START Records shown

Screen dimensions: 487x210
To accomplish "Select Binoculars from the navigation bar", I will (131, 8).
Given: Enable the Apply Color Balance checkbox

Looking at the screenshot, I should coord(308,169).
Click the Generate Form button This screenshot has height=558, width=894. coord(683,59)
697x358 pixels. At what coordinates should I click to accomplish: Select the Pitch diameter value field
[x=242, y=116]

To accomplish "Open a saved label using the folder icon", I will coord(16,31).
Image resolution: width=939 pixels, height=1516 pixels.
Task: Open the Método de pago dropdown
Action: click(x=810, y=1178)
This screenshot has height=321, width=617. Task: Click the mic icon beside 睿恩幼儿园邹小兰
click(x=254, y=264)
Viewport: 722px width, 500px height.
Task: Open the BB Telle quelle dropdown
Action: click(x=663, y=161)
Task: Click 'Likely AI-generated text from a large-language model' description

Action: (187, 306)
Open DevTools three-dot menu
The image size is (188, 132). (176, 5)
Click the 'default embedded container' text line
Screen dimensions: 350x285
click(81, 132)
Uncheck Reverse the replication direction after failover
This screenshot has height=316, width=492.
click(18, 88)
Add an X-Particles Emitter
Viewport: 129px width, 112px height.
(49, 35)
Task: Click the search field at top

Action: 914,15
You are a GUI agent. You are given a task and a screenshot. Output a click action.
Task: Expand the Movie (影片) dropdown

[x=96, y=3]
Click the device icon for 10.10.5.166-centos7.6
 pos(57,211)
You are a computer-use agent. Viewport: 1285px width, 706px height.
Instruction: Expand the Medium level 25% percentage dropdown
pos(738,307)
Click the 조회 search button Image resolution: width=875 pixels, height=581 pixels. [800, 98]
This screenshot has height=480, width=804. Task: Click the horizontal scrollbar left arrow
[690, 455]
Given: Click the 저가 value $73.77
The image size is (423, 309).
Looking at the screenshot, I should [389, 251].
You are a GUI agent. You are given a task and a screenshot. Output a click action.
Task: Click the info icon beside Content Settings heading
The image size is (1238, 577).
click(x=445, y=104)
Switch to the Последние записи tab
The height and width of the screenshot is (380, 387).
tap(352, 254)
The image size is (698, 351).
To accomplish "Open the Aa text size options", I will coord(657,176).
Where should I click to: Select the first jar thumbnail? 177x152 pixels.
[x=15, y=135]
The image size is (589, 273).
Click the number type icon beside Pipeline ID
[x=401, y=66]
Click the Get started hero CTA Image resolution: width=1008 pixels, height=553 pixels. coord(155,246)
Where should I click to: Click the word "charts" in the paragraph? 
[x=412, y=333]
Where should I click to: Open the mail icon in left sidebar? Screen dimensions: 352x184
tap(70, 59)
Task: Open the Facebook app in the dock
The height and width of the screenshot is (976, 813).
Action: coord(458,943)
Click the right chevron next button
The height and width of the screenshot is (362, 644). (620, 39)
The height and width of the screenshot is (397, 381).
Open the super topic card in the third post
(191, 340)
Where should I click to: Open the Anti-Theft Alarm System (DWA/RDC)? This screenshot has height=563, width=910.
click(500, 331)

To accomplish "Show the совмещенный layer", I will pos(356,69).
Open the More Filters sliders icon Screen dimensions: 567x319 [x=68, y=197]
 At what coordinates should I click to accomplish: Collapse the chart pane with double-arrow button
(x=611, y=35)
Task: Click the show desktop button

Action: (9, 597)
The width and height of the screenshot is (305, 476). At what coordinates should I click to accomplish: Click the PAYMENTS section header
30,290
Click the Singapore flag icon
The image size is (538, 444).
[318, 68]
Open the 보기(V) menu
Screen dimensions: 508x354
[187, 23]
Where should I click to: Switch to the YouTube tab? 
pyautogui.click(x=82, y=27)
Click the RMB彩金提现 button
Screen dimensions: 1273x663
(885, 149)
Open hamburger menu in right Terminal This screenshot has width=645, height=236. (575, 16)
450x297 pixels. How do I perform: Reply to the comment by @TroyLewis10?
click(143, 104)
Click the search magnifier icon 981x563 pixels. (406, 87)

END Records shown

Write all of the records out again exactly.

### Answer to the problem
Screen dimensions: 487x210
To accomplish "Select Binoculars from the navigation bar", I will (131, 8).
Given: Enable the Apply Color Balance checkbox

Looking at the screenshot, I should coord(308,169).
Click the Generate Form button This screenshot has height=558, width=894. coord(683,59)
697x358 pixels. At what coordinates should I click to accomplish: Select the Pitch diameter value field
[x=242, y=116]

To accomplish "Open a saved label using the folder icon", I will coord(16,31).
Image resolution: width=939 pixels, height=1516 pixels.
Task: Open the Método de pago dropdown
Action: click(x=810, y=1178)
This screenshot has height=321, width=617. Task: Click the mic icon beside 睿恩幼儿园邹小兰
click(x=254, y=264)
Viewport: 722px width, 500px height.
Task: Open the BB Telle quelle dropdown
Action: click(x=663, y=161)
Task: Click 'Likely AI-generated text from a large-language model' description

Action: (187, 306)
Open DevTools three-dot menu
The image size is (188, 132). (176, 5)
Click the 'default embedded container' text line
Screen dimensions: 350x285
click(81, 132)
Uncheck Reverse the replication direction after failover
This screenshot has height=316, width=492.
click(18, 88)
Add an X-Particles Emitter
Viewport: 129px width, 112px height.
(49, 35)
Task: Click the search field at top

Action: 914,15
You are a GUI agent. You are given a task and a screenshot. Output a click action.
Task: Expand the Movie (影片) dropdown

[x=96, y=3]
Click the device icon for 10.10.5.166-centos7.6
 pos(57,211)
You are a computer-use agent. Viewport: 1285px width, 706px height.
Instruction: Expand the Medium level 25% percentage dropdown
pos(738,307)
Click the 조회 search button Image resolution: width=875 pixels, height=581 pixels. [800, 98]
This screenshot has height=480, width=804. Task: Click the horizontal scrollbar left arrow
[690, 455]
Given: Click the 저가 value $73.77
The image size is (423, 309).
Looking at the screenshot, I should [389, 251].
You are a GUI agent. You are given a task and a screenshot. Output a click action.
Task: Click the info icon beside Content Settings heading
The image size is (1238, 577).
click(x=445, y=104)
Switch to the Последние записи tab
The height and width of the screenshot is (380, 387).
tap(352, 254)
The image size is (698, 351).
To accomplish "Open the Aa text size options", I will coord(657,176).
Where should I click to: Select the first jar thumbnail? 177x152 pixels.
[x=15, y=135]
The image size is (589, 273).
Click the number type icon beside Pipeline ID
[x=401, y=66]
Click the Get started hero CTA Image resolution: width=1008 pixels, height=553 pixels. coord(155,246)
Where should I click to: Click the word "charts" in the paragraph? 
[x=412, y=333]
Where should I click to: Open the mail icon in left sidebar? Screen dimensions: 352x184
tap(70, 59)
Task: Open the Facebook app in the dock
The height and width of the screenshot is (976, 813).
Action: coord(458,943)
Click the right chevron next button
The height and width of the screenshot is (362, 644). (620, 39)
The height and width of the screenshot is (397, 381).
Open the super topic card in the third post
(191, 340)
Where should I click to: Open the Anti-Theft Alarm System (DWA/RDC)? This screenshot has height=563, width=910.
click(500, 331)

To accomplish "Show the совмещенный layer", I will pos(356,69).
Open the More Filters sliders icon Screen dimensions: 567x319 [x=68, y=197]
 At what coordinates should I click to accomplish: Collapse the chart pane with double-arrow button
(x=611, y=35)
Task: Click the show desktop button

Action: (9, 597)
The width and height of the screenshot is (305, 476). At what coordinates should I click to accomplish: Click the PAYMENTS section header
30,290
Click the Singapore flag icon
The image size is (538, 444).
[318, 68]
Open the 보기(V) menu
Screen dimensions: 508x354
[187, 23]
Where should I click to: Switch to the YouTube tab? 
pyautogui.click(x=82, y=27)
Click the RMB彩金提现 button
Screen dimensions: 1273x663
(885, 149)
Open hamburger menu in right Terminal This screenshot has width=645, height=236. (575, 16)
450x297 pixels. How do I perform: Reply to the comment by @TroyLewis10?
click(143, 104)
Click the search magnifier icon 981x563 pixels. (406, 87)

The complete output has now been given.